------ Provided data

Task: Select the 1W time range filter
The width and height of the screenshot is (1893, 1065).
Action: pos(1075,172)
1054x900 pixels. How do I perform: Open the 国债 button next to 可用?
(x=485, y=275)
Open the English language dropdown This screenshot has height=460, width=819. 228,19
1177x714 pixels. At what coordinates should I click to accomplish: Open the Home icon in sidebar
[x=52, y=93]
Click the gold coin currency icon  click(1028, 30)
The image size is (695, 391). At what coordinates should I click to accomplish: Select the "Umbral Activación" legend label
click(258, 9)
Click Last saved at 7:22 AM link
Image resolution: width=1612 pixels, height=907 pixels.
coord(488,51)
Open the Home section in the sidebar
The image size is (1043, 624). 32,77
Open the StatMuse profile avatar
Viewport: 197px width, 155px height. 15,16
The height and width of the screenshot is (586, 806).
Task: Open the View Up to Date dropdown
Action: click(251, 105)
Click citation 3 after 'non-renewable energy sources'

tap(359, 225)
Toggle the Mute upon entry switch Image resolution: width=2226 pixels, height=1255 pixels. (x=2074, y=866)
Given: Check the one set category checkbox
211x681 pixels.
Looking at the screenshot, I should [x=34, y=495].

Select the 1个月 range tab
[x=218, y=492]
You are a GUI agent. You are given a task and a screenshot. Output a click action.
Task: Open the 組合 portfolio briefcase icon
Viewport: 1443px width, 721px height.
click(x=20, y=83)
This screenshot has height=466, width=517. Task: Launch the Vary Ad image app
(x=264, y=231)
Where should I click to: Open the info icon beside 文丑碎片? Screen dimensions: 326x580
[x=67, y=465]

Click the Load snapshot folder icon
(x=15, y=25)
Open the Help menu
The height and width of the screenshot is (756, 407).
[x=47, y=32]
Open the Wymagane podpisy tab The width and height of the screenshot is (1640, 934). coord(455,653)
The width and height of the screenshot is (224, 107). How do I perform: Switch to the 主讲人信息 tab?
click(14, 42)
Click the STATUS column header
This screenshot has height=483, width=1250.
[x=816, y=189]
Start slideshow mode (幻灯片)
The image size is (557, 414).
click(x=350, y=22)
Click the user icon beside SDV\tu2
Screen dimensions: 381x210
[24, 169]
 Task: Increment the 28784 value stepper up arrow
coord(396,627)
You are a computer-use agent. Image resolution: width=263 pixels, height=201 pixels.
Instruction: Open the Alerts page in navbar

------------

Copy the listing above line for line, with no changes.

§ Exercise answer:
Task: Select the 1W time range filter
The width and height of the screenshot is (1893, 1065).
Action: pos(1075,172)
1054x900 pixels. How do I perform: Open the 国债 button next to 可用?
(x=485, y=275)
Open the English language dropdown This screenshot has height=460, width=819. 228,19
1177x714 pixels. At what coordinates should I click to accomplish: Open the Home icon in sidebar
[x=52, y=93]
Click the gold coin currency icon  click(1028, 30)
The image size is (695, 391). At what coordinates should I click to accomplish: Select the "Umbral Activación" legend label
click(258, 9)
Click Last saved at 7:22 AM link
Image resolution: width=1612 pixels, height=907 pixels.
coord(488,51)
Open the Home section in the sidebar
The image size is (1043, 624). 32,77
Open the StatMuse profile avatar
Viewport: 197px width, 155px height. 15,16
The height and width of the screenshot is (586, 806).
Task: Open the View Up to Date dropdown
Action: click(251, 105)
Click citation 3 after 'non-renewable energy sources'

tap(359, 225)
Toggle the Mute upon entry switch Image resolution: width=2226 pixels, height=1255 pixels. (x=2074, y=866)
Given: Check the one set category checkbox
211x681 pixels.
Looking at the screenshot, I should [x=34, y=495].

Select the 1个月 range tab
[x=218, y=492]
You are a GUI agent. You are given a task and a screenshot. Output a click action.
Task: Open the 組合 portfolio briefcase icon
Viewport: 1443px width, 721px height.
click(x=20, y=83)
This screenshot has height=466, width=517. Task: Launch the Vary Ad image app
(x=264, y=231)
Where should I click to: Open the info icon beside 文丑碎片? Screen dimensions: 326x580
[x=67, y=465]

Click the Load snapshot folder icon
(x=15, y=25)
Open the Help menu
The height and width of the screenshot is (756, 407).
[x=47, y=32]
Open the Wymagane podpisy tab The width and height of the screenshot is (1640, 934). coord(455,653)
The width and height of the screenshot is (224, 107). How do I perform: Switch to the 主讲人信息 tab?
click(14, 42)
Click the STATUS column header
This screenshot has height=483, width=1250.
[x=816, y=189]
Start slideshow mode (幻灯片)
The image size is (557, 414).
click(x=350, y=22)
Click the user icon beside SDV\tu2
Screen dimensions: 381x210
[24, 169]
 Task: Increment the 28784 value stepper up arrow
coord(396,627)
You are a computer-use agent. Image resolution: width=263 pixels, height=201 pixels.
Instruction: Open the Alerts page in navbar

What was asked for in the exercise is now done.